Not everyone has the same experience of course. A friend of mine had also been diagnosed with depression around the same time as I was, for completely different reasons, and instead of finding it supportive, I almost felt more isolated as I felt there was little about their experience that I could identify with. So of course each of our journeys is our own, but now I find it incredibly reassuring to know there are certain people I can go to, when the general support from friends isn’t quite enough.
I have to remind myself that their intention is to help
I have noticed a difference between support from people who have had depression/anxiety and those who haven’t. It isn’t that I value their support any less, but I know before I had depression I didn’t really know what it’s like to have it, and also to live with it 24/7. At times when I feel they don’t understand, I have to remind myself that it isn’t for a lack of trying and that their intention is still to help, even if that is not the result for me.
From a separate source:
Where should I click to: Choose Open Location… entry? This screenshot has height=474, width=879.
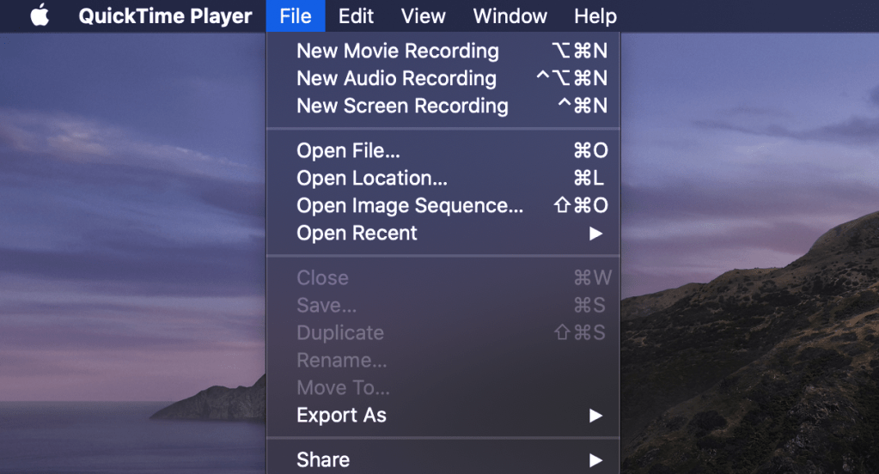pos(371,178)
With those who have experienced something similar, I think knowing that they have shared those darkest feelings or a similar struggle, brings you closer on some level, that there is an understanding you don’t have to articulate with words. That is the light for me which came from the darker parts of depression.
I am surprised to find myself writing about mental health
That is also why I think talking about mental health is so important. Of course, you don’t always have the energy for it. I am surprised to find myself wanting to write about it, I would never have considered it a few months ago. But now it is quite therapeutic and I hope other people can recognise something in this and find some hope from my experience. I never expected there to be a positive from such a difficult thing as depression but it is true that you never know what can arise from any situation.
I think there is still an underlying stigma surrounding mental health and I really like the ethos behind Time to Change as I hope this will highlight the true experience of having a mental health condition, and dispel some of the myths around it. From my experience I would say sharing your thoughts and feelings with the right person can have great benefits which will long outlive the negative experiences I had at the worst point of my depression.